Example I: Logistic regression with neighbor_allreduce

In the first example, we show the timeline when running decentralized SGD for logistic regression, see the figure below. In this example, each rank is connected via an undirected power-2 topology. We exploit the primitive neighbor_allreduce to perform the neighbor averaging.

_images/bf_timeline_example1a.png

There are two active threads in the timeline: thread 1 that is mainly for gradient computation and thread 2 for communication. There is a phase MPI_NEIGHBOR_ALLREDUCE in thread 2 when neighbor allreduce actually happens. It is further divided into multiple sub-phases:

  • ALLOCATE_OUTPUT: indicates the time taken to allocate the temporary memory for neighbor’s tensor.
  • COMMUNICATE indicates the time taken to perform the actual communication operation.
  • COMPUTE_AVERAGE indicates the time taken to compuate the average of variables received from neighbors. It is basically a reduce operation.

Another notable feature of this neighbor_allreduce timeline is that threads 1 and 2 are synchronized. Each time when thread 1 enqueues a task for thread 2 to conduct communication, it will be blocked until thread 2 finish communication. As a result, it is observed that the end of opeartion ENQUEUE_NEIGHBOR_ALLREDUCE in thread 1 aligns with the end of opeartion MPI_NEIGHBOR_ALLREDUCE in thread 2.

Example II: Logistic regression with win_accumulate

In this example, we still show the timeline when running decentralized SGD for logistic regression. Different from Example I, we employ the one-sided communication primitives win_accumulate to exchange information between neighboring ranks.

_images/bf_timeline_example2.png

Different from Example I, it is observed that the computation thread (thread 1) and the communication thread (thread 2) were running independently. Thread 1 will not be blocked after enqueuing the WIN_ACCUMULATE task to thread 2 (ENQUEUE_WIN_ACCUMULATE in thread 1 and MPI_WIN_ACCUMULATE in thread 2 are not aligned).

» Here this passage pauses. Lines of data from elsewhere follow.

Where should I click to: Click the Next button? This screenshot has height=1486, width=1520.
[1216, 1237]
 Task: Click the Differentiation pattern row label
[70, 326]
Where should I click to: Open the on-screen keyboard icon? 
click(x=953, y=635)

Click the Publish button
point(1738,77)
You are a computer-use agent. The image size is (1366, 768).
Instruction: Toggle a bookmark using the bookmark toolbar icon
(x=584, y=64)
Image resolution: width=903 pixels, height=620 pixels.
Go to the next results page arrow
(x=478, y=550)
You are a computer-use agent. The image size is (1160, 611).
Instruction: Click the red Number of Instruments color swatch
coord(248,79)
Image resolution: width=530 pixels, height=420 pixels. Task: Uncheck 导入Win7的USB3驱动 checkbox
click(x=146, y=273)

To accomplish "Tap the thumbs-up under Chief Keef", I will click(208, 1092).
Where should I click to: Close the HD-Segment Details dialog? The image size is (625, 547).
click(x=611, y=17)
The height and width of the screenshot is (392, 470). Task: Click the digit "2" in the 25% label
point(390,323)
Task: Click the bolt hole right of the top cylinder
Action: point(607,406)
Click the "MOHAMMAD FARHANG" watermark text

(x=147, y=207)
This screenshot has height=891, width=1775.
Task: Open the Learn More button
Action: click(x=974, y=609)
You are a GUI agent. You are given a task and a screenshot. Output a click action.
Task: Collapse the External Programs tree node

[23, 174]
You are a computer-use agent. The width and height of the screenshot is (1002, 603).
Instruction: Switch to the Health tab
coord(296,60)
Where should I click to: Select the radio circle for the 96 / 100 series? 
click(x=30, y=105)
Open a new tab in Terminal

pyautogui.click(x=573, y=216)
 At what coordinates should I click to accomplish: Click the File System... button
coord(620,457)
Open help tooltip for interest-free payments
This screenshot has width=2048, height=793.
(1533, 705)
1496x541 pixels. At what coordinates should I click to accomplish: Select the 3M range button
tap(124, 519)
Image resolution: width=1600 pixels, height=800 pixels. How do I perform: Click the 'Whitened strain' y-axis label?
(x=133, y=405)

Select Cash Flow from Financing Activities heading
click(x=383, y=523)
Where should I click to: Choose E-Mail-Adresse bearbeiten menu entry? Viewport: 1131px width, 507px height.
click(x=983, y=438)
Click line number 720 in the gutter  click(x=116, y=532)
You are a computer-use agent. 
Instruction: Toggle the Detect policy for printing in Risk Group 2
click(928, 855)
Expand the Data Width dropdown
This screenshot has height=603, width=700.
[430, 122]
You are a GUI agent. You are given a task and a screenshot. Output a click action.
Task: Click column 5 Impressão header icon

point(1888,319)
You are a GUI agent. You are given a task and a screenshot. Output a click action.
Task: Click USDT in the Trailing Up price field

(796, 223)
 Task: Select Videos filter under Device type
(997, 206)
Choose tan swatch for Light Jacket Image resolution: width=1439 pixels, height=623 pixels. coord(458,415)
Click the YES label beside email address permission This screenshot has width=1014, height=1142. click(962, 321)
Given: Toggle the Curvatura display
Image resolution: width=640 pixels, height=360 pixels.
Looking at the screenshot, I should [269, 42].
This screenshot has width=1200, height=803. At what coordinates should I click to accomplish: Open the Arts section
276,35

In other words, the one-sided communication primitive enables nonblocking operation and will significantly improve the training efficiency in real practice.

Example III: Resnet training with one-sided communication

In this example, we show the timeline for a real experiment when decentralized SGD is used to train Resnet with CIFAR10 dataset. We exploit the one-sided communicaton primitive win_put to exchange information between ranks. It is observed that each phase during the training is clearly illustrated in the timeline.

_images/bf_timeline_example3.png